INFORMATION Start Marker

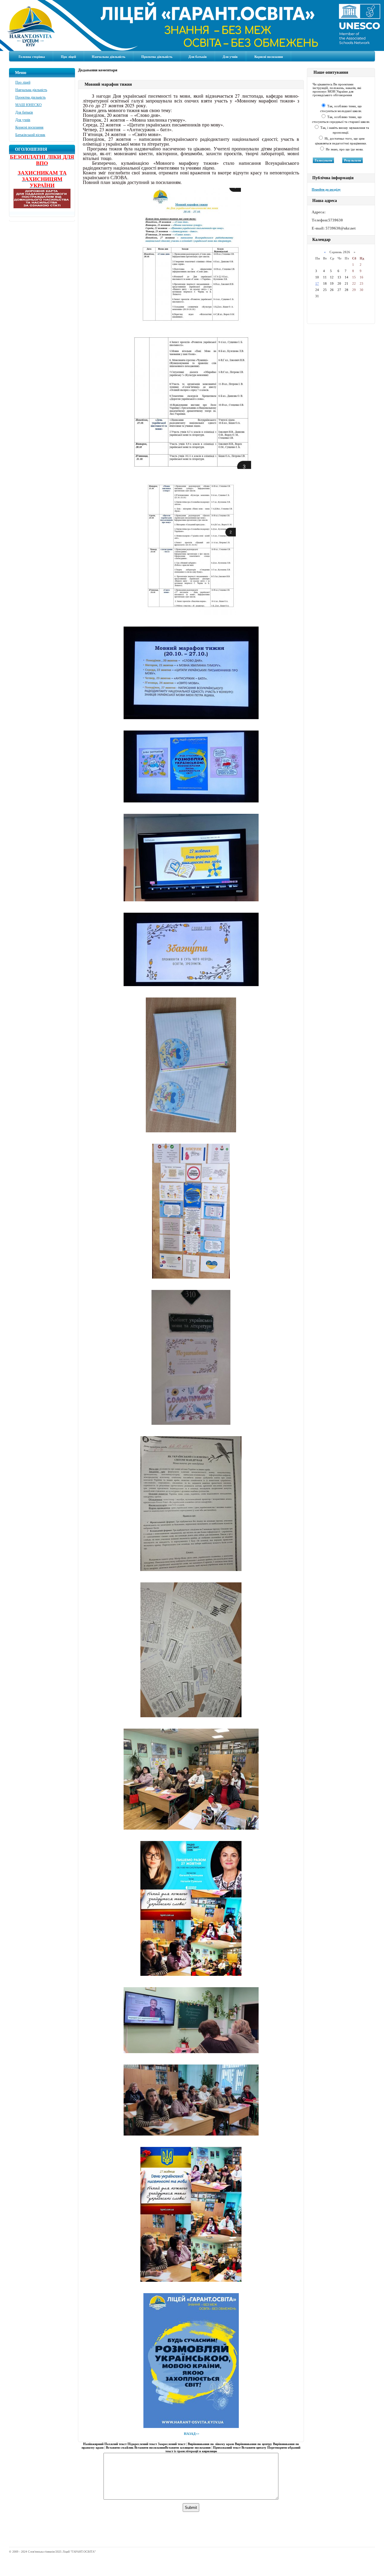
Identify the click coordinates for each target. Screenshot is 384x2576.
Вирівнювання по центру (253, 2444)
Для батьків (197, 56)
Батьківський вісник (30, 135)
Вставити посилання (149, 2447)
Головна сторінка (32, 56)
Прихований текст (227, 2447)
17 (317, 283)
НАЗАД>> (191, 2433)
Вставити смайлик (120, 2447)
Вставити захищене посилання (188, 2447)
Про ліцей (68, 56)
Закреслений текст (171, 2444)
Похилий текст (115, 2444)
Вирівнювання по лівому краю (211, 2444)
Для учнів (230, 56)
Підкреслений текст (142, 2444)
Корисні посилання (268, 56)
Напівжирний (93, 2444)
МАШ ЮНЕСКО (28, 105)
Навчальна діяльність (108, 56)
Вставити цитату (254, 2447)
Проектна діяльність (156, 56)
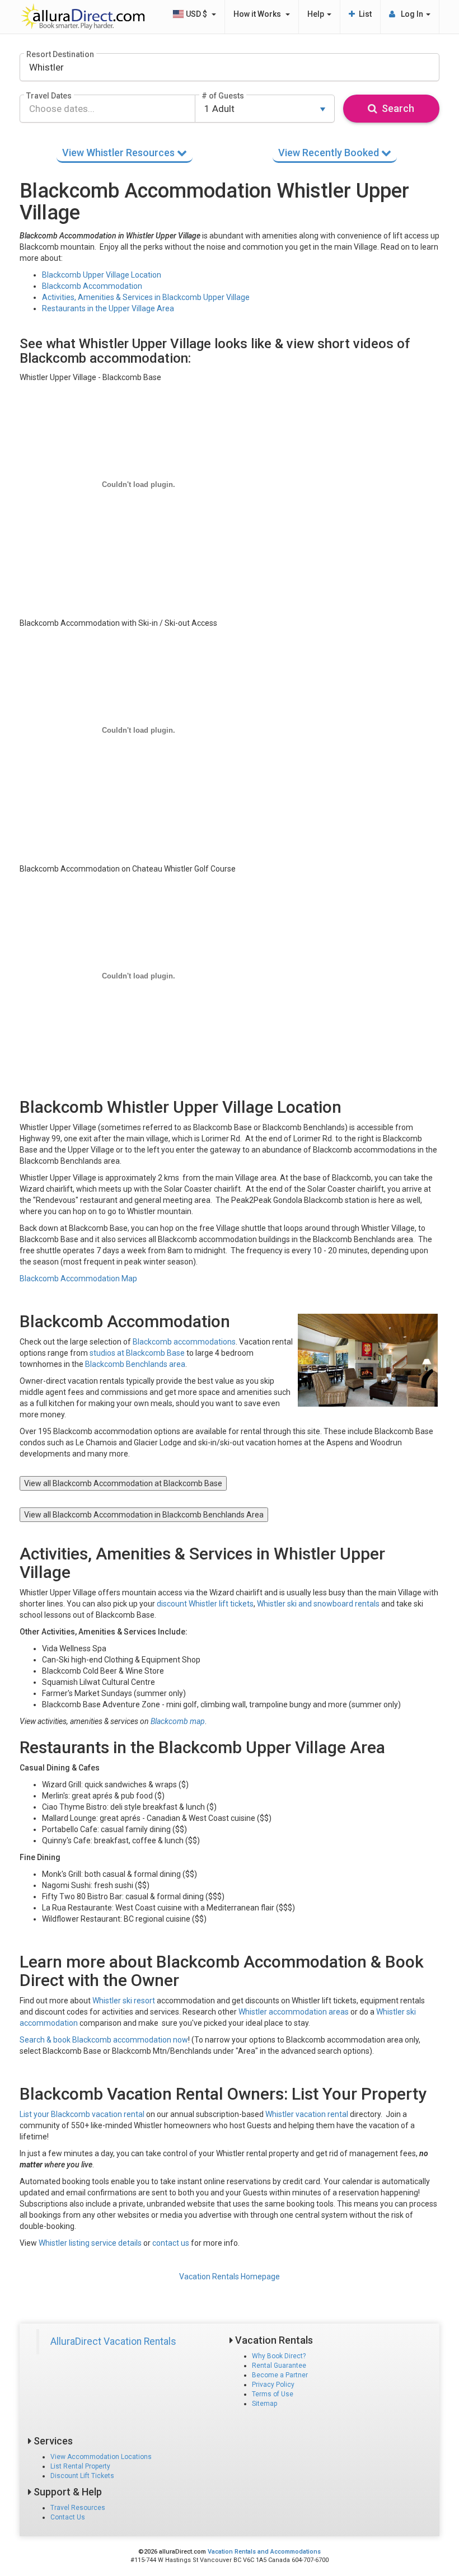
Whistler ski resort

INFORMATION End Marker

● PROMPT
Go through the entries and return each line where the word "діяльність" appears.

● ANSWER TO THE PROBLEM
Навчальна діяльність (108, 56)
Проектна діяльність (156, 56)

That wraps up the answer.